Call it the summer of television’s discontent. There’s been an unusually high amount of studio meddling in upcoming TV series this summer. Shows have been retooled, showrunners have been fired, blood has been spilled. And the reason may be that television studios are just producing too much content now.
“Half of the 2015-16 rookie class of broadcast series has suffered a retooling, recasting or showrunner switcheroo,” according to The Hollywood Reporter’s in-depth report. Including The Frankenstein Code, which just became Lookinglass, and Minority Report, which had some major recasting.
This happens every year, to some extent—shows that had huge creative shakeups after their pilots were filmed include (off the top of my head) Alcatraz and Sleepy Hollow. Both of those shows had showrunner turnover before they even made their second episodes, if I remember correctly.

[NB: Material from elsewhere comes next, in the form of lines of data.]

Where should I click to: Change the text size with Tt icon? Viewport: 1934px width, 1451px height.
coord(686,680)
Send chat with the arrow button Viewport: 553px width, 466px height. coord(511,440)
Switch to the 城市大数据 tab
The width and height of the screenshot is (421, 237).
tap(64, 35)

But the scope of this year’s summer tinkering is unprecedented—and The Hollywood Reporter’s industry sources claim that part of the problem is that networks are less patient than ever before if a show’s second episode isn’t as mindblowing as its pilot. They used to have a lot more tolerance for the idea that a show might take a while to find its feet. (And bear in mind, the pilot usually films at least six months before the second episode, which is when the show really begins to hit the ground running.)
There are so many new TV shows coming on all the time—including offerings on Netflix, Amazon, and other outlets—that audiences won’t give a show a few episodes to figure out the winning formula any more. So there’s increased pressure to get it right early on, but also a lot of second-guessing. And reading between the lines, it sounds as though some of the tinkering is just resulting in shows that won’t actually have a strong creative vision at all—because of the musical chairs behind the scenes, and the network paranoia about the impossible challenge of finding a mass audience. So, basically, brace yourself for a whole lot of mediocre, over-packaged television this fall and spring.

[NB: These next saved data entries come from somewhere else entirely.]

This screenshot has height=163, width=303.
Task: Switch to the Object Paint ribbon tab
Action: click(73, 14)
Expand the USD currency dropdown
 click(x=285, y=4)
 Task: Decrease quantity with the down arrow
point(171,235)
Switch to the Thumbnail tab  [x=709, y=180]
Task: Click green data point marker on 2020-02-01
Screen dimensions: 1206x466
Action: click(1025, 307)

And the Hollywood Reporter article links back to an earlier piece, from a month ago, in which FX head John Landgraf told reporters there is “simply too much television” right now, and it’s kind of a content bubble. Landgraf told the TCA, “I long ago lost the ability to keep track of every scripted TV series … But this year, I finally lost the ability to keep track of every programmer who is in the scripted programming business.”
Over time, the sheer amount of new television programming may decrease as more shows fail to find an audience—but for now, it sounds as though we’re in for a glut of highly forgettable television—with, one hopes, the occasional standout.